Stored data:
# # # # #
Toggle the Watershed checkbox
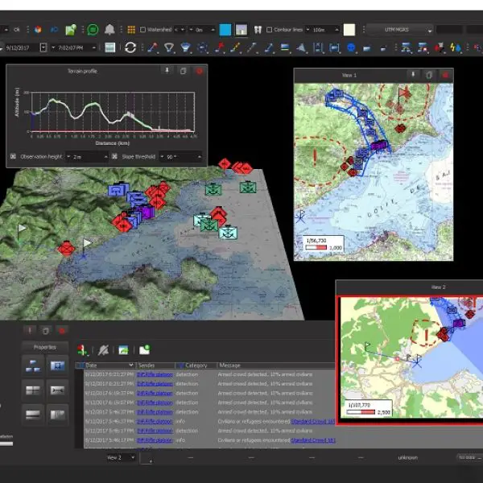This screenshot has height=483, width=483. click(x=143, y=30)
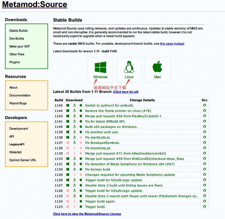Click the large Windows download icon
Screen dimensions: 225x219
pos(100,67)
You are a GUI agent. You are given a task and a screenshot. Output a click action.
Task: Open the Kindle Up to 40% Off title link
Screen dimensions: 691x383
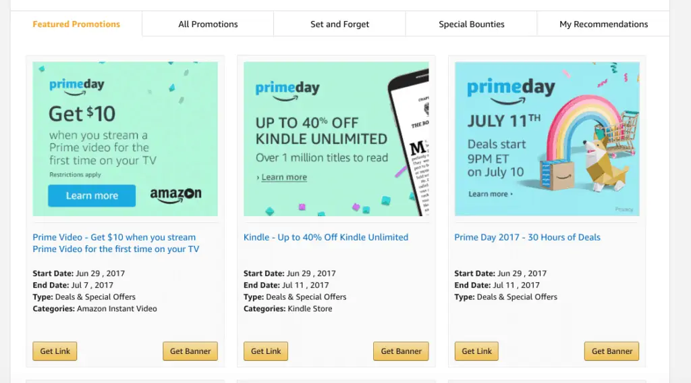[326, 238]
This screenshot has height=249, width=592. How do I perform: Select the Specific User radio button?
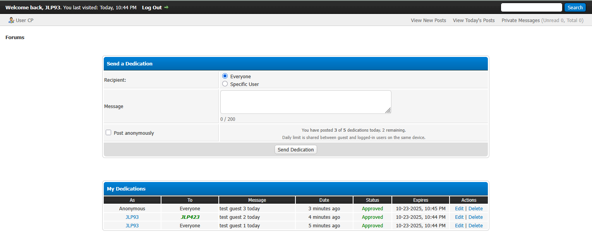tap(225, 84)
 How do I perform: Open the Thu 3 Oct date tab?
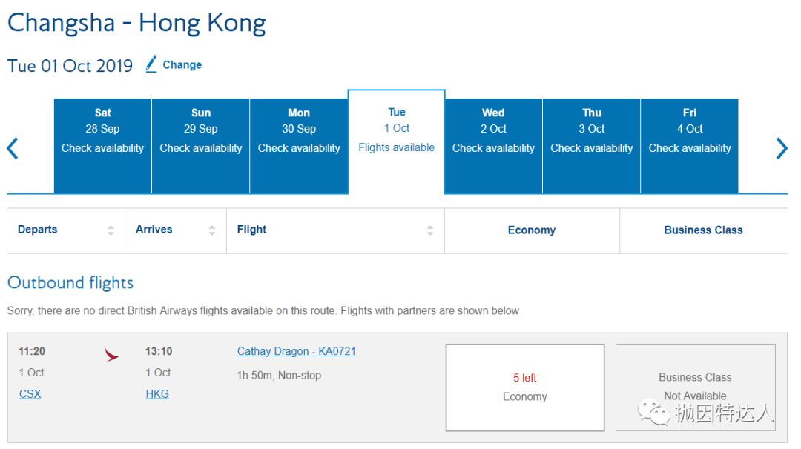[x=592, y=145]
# # # # #
■ **DESCRIPTION OF THE TASK**
Lines starting at the one with "Screen dimensions: 691x383" and ending at the last line of the entries above must be restated word for word, with pictures omitted.

■ **WORKED SOLUTION**
Screen dimensions: 691x383
[326, 238]
This screenshot has height=249, width=592. How do I perform: Select the Specific User radio button?
tap(225, 84)
 How do I perform: Open the Thu 3 Oct date tab?
[x=592, y=145]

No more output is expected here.